The defendant, a savings bank, seeks to justify the payment by it of a depositor's money, to a stranger upon the ground that such payments were made to a person having possession of the depositor's pass-book. Such a pass-book is not negotiable paper, and its possession constitutes in itself no evidence of a right to draw money thereon. It merely imports a liability of the bank to the depositor for the moneys deposited, and an agreement to repay them at such time and in such manner as he shall direct. This contract is implied from the nature and objects of the transaction occurring between the parties. (Crawford v. WestSide Bank, 100 N.Y. 51.) The depositor may by special contract authorize payments to be made in some other manner than by his directions, but, in order to make such payments a protection to the bank, it is necessary for it to show some special agreement with the customer, authorizing such a mode of payment.

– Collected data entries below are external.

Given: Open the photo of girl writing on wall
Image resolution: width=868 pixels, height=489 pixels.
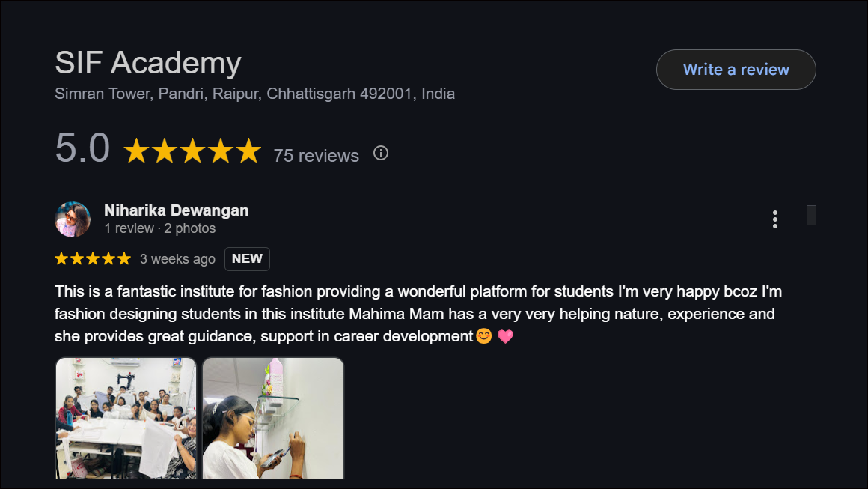Looking at the screenshot, I should tap(273, 418).
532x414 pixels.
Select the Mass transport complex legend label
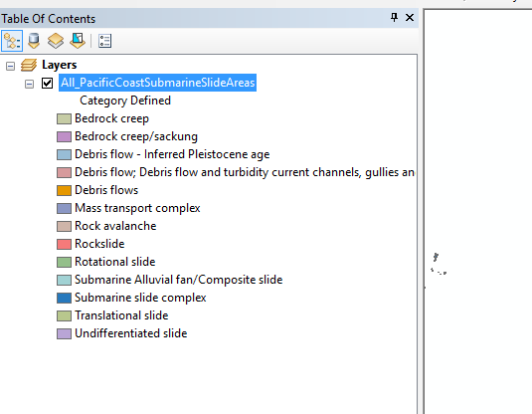pos(137,208)
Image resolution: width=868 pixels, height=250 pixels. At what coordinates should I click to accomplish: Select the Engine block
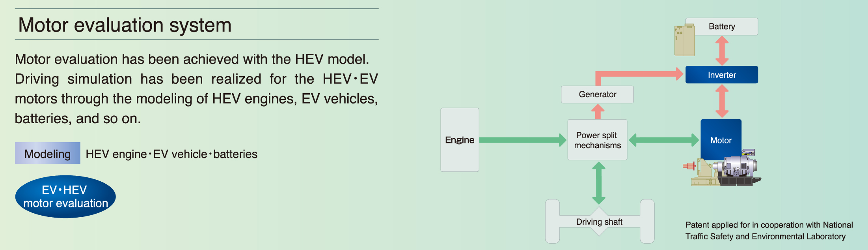460,140
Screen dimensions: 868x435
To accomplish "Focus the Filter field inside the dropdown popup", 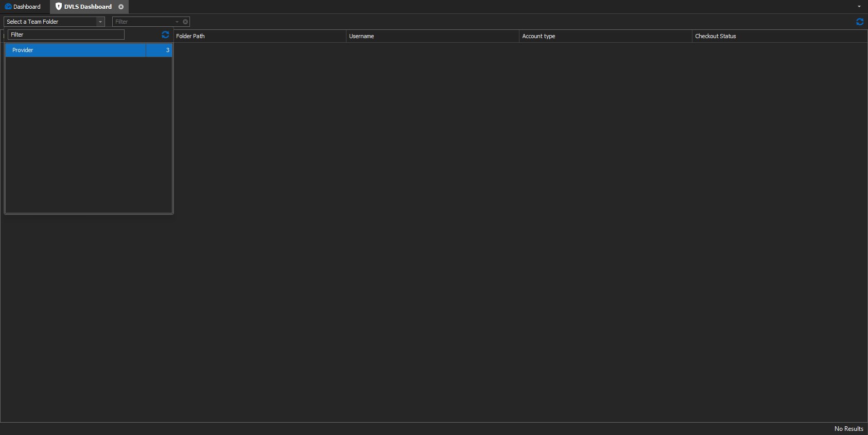I will (66, 35).
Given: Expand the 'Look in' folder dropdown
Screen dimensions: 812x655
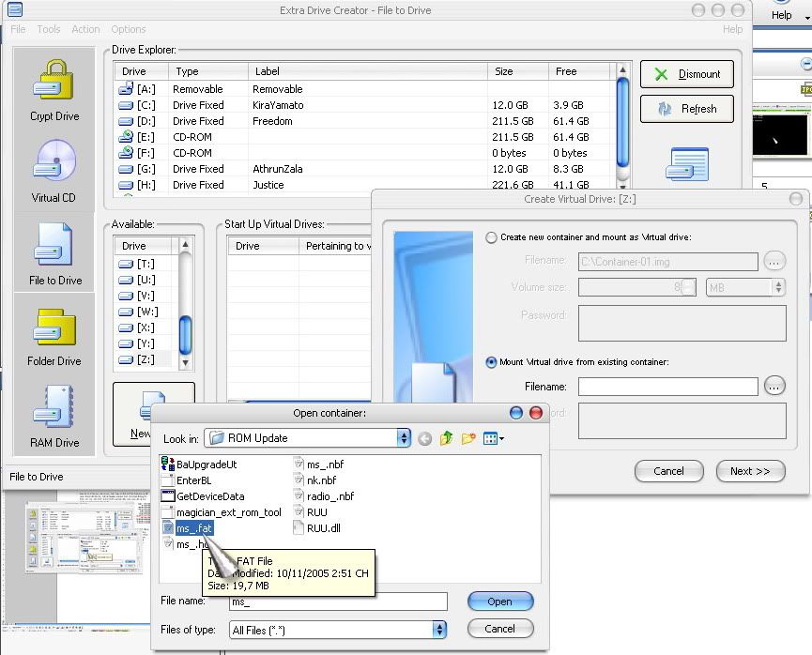Looking at the screenshot, I should click(404, 438).
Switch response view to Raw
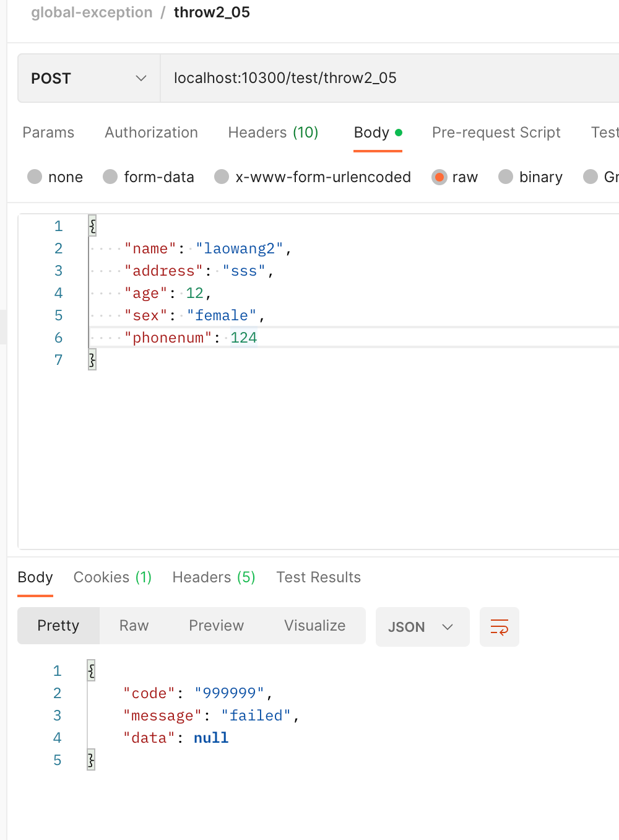Viewport: 619px width, 840px height. (x=134, y=626)
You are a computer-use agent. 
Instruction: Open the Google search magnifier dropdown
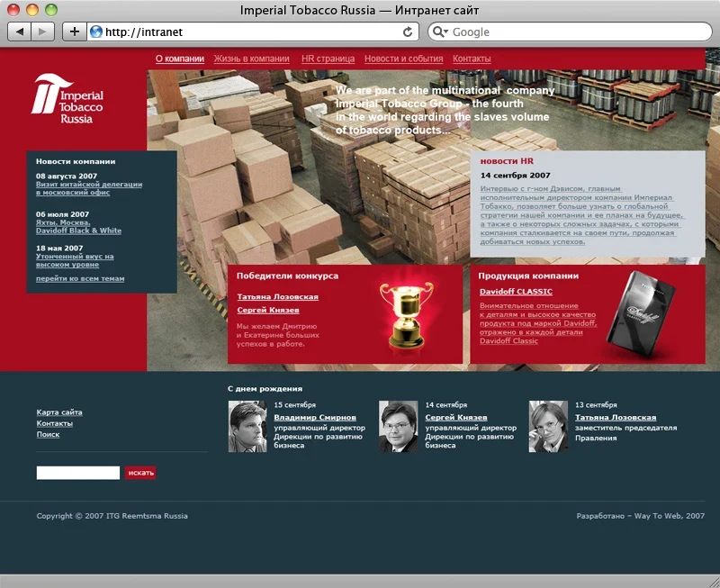(440, 32)
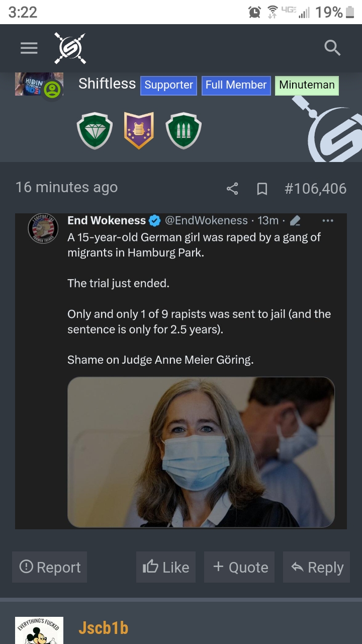This screenshot has height=644, width=362.
Task: Tap the green diamond badge
Action: tap(95, 131)
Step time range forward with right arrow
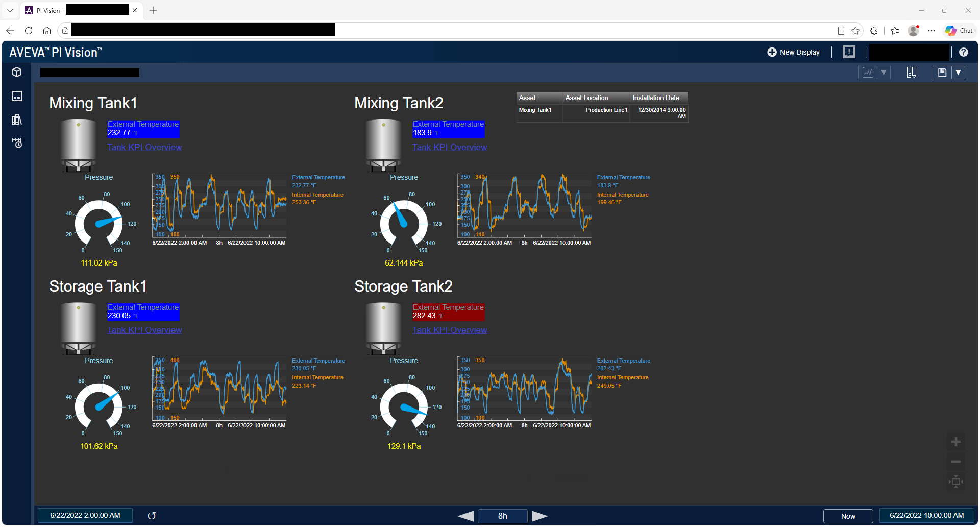Screen dimensions: 980x527 (540, 516)

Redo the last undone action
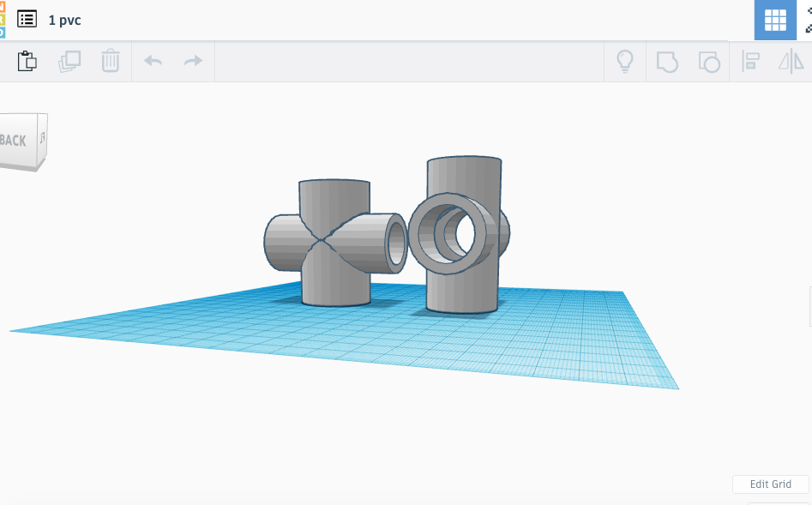(x=194, y=62)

The defendant in this case claims to have had such authority by force of a by-law printed in the pass-book, delivered to the plaintiff at the time of making his first deposit. Assuming, for the purpose of the argument, that the mere acceptance by the depositor of a pass-book containing by-laws regulating the manner of making deposits, and payments, constitutes a contract between the parties, we will inquire into the meaning and intent of the by-law referred to. It reads as follows: "All *Page 61 deposits and drafts must be entered in the pass-book at the time of the transaction, and all payments made by the bank, upon the presentation of the pass-book, and duly entered therein, will be regarded as binding upon the depositor. Money may also be drawn upon the written order of the depositor or his attorney when accompanied by the pass-book. No money shall be received, nor shall any money be paid out except by the teller at the bank in the presence of an officer or trustee. No money shall be withdrawn as a matter of right without three months' previous notice." We do not think this by-law supports the contention of the defendant.

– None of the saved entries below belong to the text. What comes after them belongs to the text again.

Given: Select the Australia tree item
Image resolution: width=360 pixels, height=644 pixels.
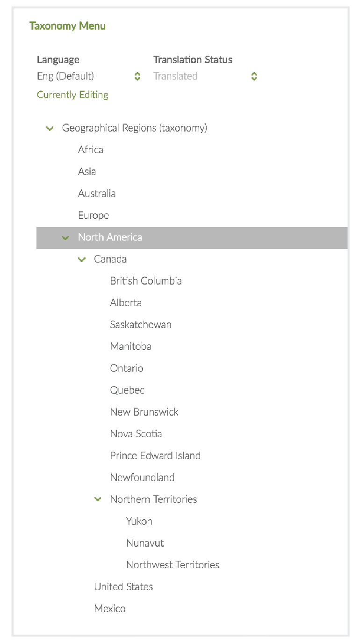Looking at the screenshot, I should (x=97, y=194).
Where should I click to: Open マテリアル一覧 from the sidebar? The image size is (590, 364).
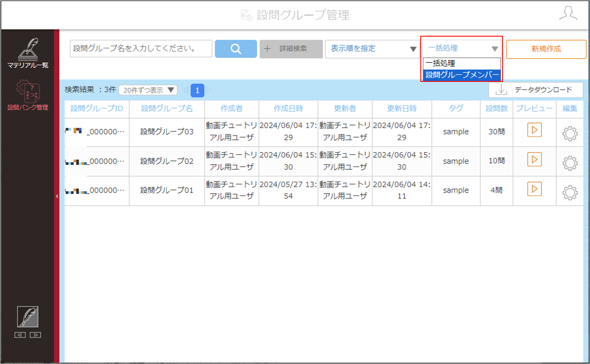pyautogui.click(x=28, y=53)
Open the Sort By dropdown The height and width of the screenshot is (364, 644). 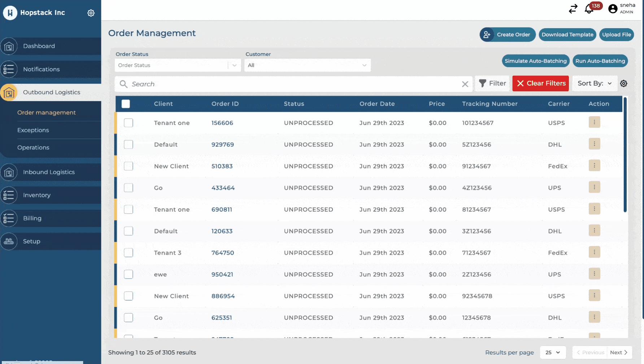point(595,83)
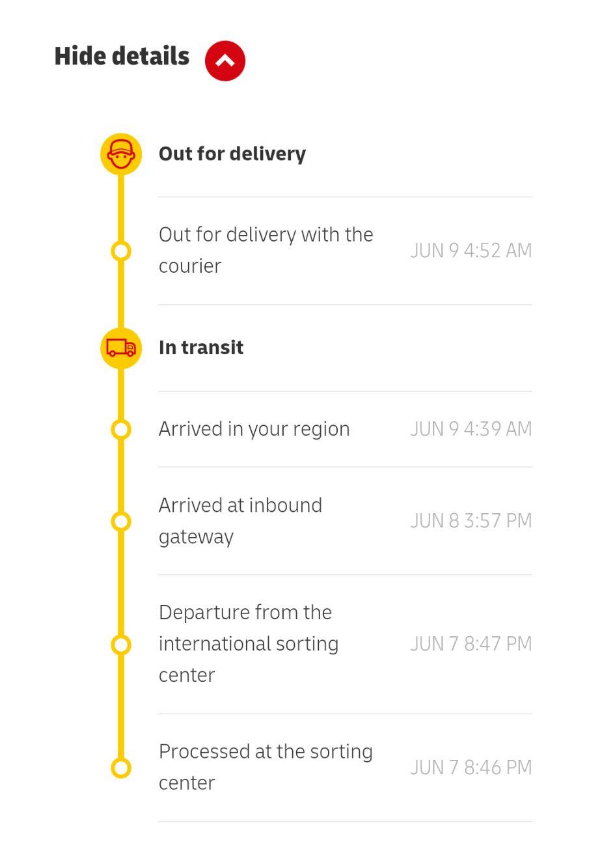Click timeline dot for Processed at sorting center
This screenshot has height=868, width=615.
coord(121,768)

It is argued by it that the phrase "all payments," as used therein, means any sum of money, delivered by it, to any person who may for the time being, have in his possession the pass-book, and it is only by assuming that such a delivery of money, is a payment upon that account, that any color of support is afforded to the argument. This may have been the understanding, and intention of the bank in framing the by-law, but in order to make that understanding obligatory upon the customer, it was also necessary that he should have a similar understanding, or that the law should have been expressed in language incapable of any other fair construction. We do not think that the word "payments," as used in it, can, according to the legal or common acceptation or meaning of the word, be construed to mean any sums which the bank might choose to disburse, regardless of the person to whom they were made. Payment by a debtor can be legally made only to the creditor or his authorized representative, and in order to constitute any other transaction a payment, it is essential to its validity, that it should be authorized by the person entitled to demand it.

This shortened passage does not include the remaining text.